(Extracted information):

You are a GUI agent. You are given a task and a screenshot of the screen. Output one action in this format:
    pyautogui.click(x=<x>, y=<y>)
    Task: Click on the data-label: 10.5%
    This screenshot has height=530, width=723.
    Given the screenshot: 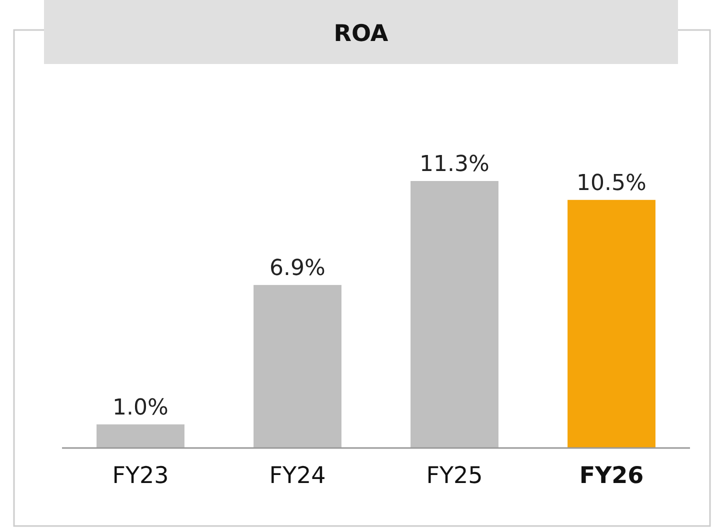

(Problem statement):
Print every row above verbatim, leaving out the pictures.

(Response area):
You are a GUI agent. You are given a task and a screenshot of the screen. Output one action in this format:
    pyautogui.click(x=<x>, y=<y>)
    Task: Click on the data-label: 10.5%
    This screenshot has height=530, width=723.
    Given the screenshot: 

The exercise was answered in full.